This is another piece from the Little Gems show that opens Friday at the West End Gallery. Its title is What Might Have Been which comes from the feeling of regret or nostalgia or, at least, retrospection that I feel in it. Those are feelings that I think most of have dealt with in some form. Hopefully, they don’t overwhelm our lives in the present.

For all my psychological foibles, glitches and tics, I don’t live with a lot of regrets. I understand that the consequential decisions– good and bad– that I have made in my life were my decisions and were made with the belief that I had the best information available in making those decisions. Of course, I was wrong in some cases, but that doesn’t change the fact that I accept the blame and responsibility for the results that came from my decisions. 

I am here now and that’s all that matters. 

Spending too much time on what ifs and what might have beens seems like a giant waste of time and energy. And the amount of time and energy I wasted early in my life might be the main regret I have when looking back. So why waste more looking back and fretting over it?

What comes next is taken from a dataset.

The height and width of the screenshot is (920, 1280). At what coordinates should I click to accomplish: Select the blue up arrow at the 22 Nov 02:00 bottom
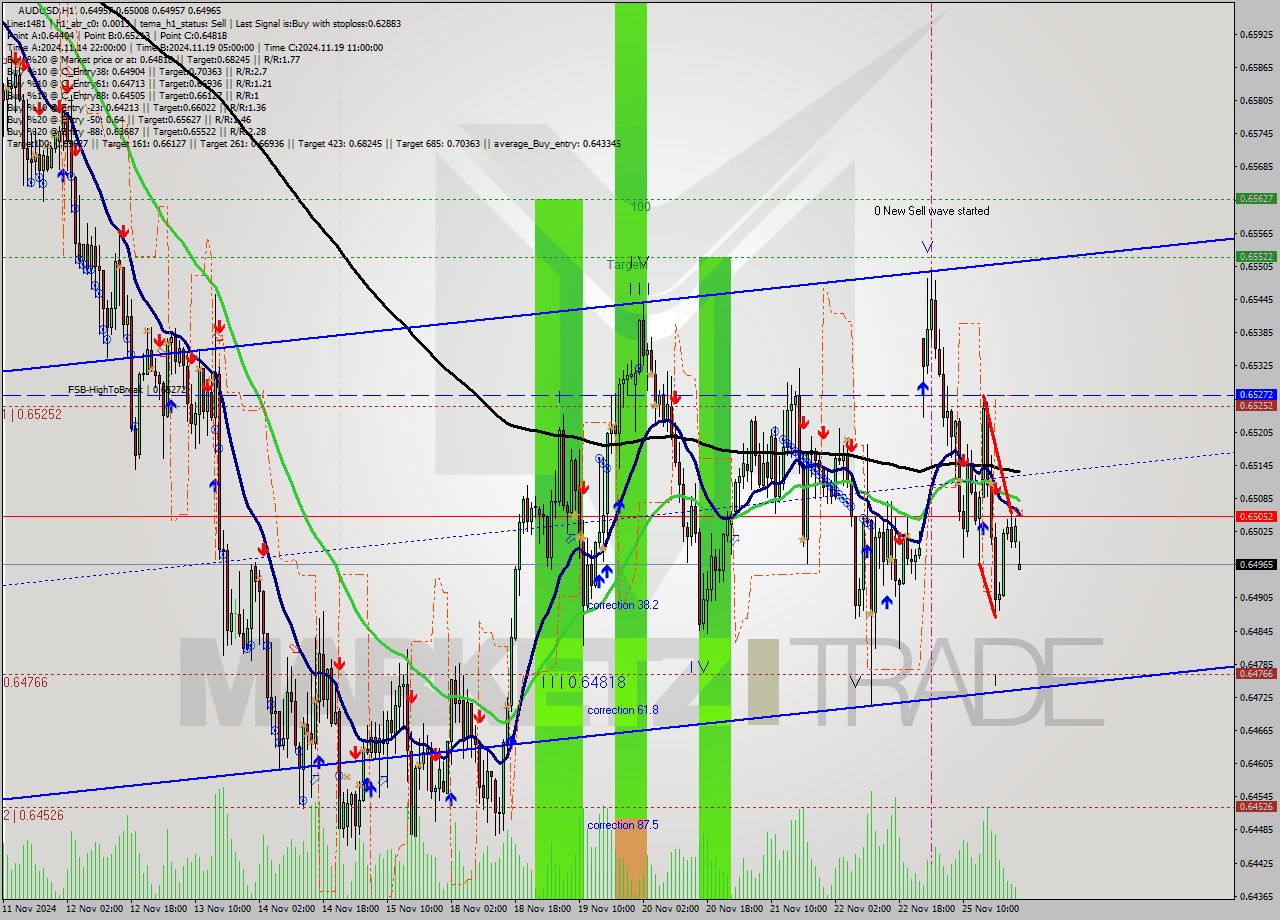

But I have to admit that I do look back. It’s not out of remorse or nostalgia. It’s more out of curiosity, to discover the patterns and flows that brought me to this point. To observe and learn the lessons that are undoubtedly there so that I don’t repeat the mistakes and can possibly build on the successes.

And to try to figure out where I came from and who and what I am.

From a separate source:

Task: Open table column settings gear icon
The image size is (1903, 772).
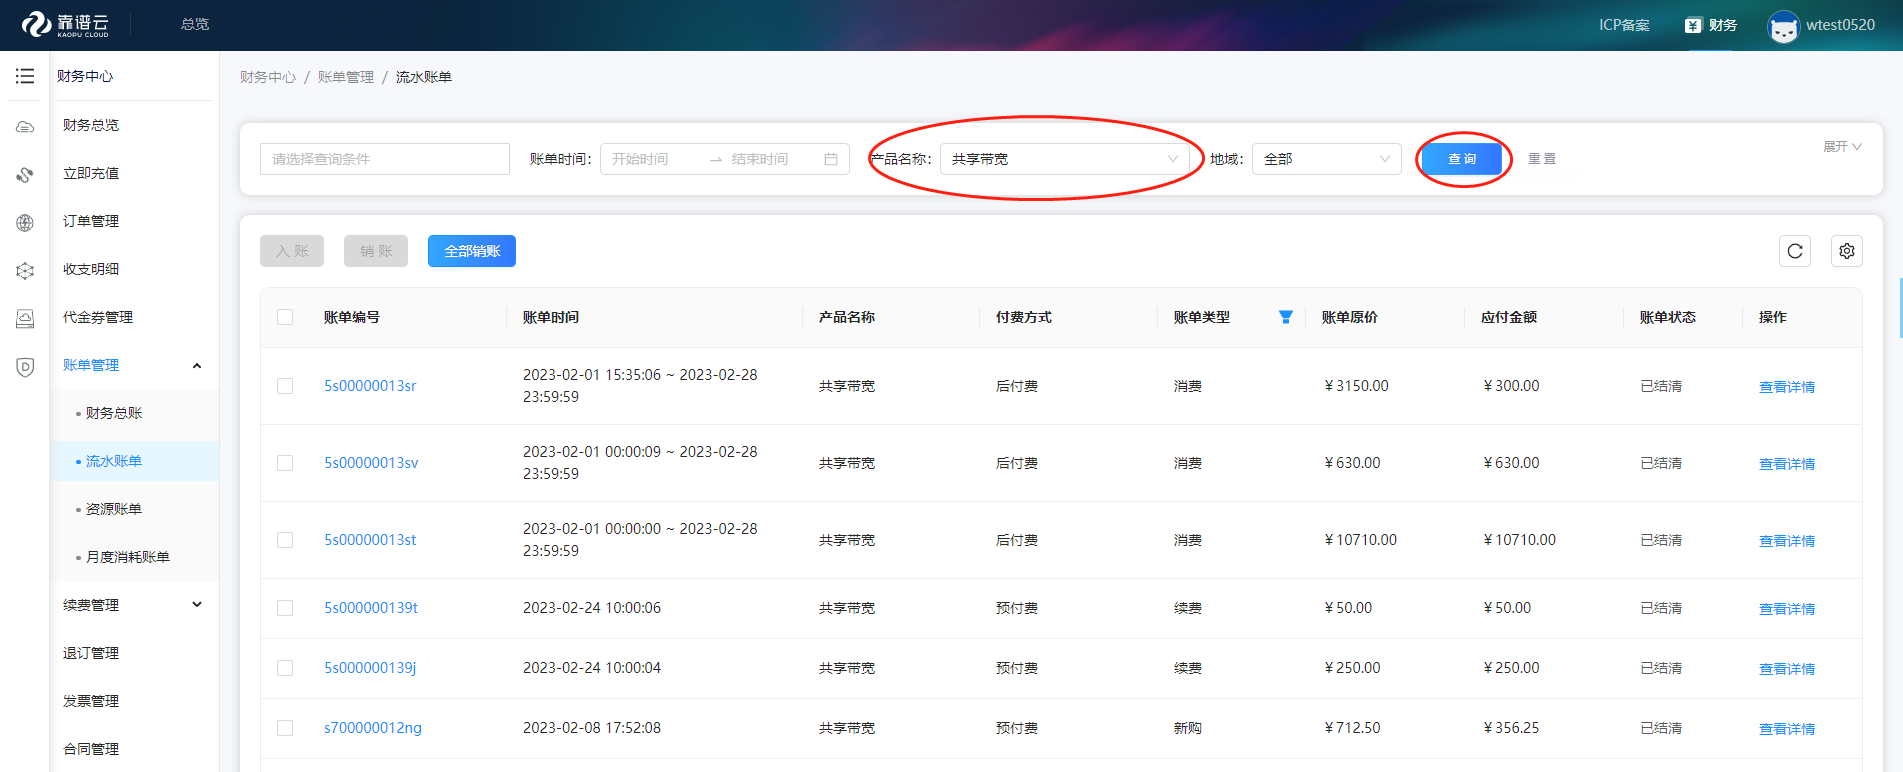Action: click(1847, 251)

That is, of course, my perspective on the past and on this painting. It’s based on my own life and experiences.

Your own experiences might draw you closer to the past, might fill you with more regrets and remorse for what has taken place in that past. We all deal with the world and our place in it in our own way and if revisiting your past fills your days, it is not my place to tell you to not do that. That is your decision. 

But I would advise you to try to live at least equally in the present time, trying to leave the traumas behind and to glean some lesson from that past to bring forward with you to make your future days more livable. 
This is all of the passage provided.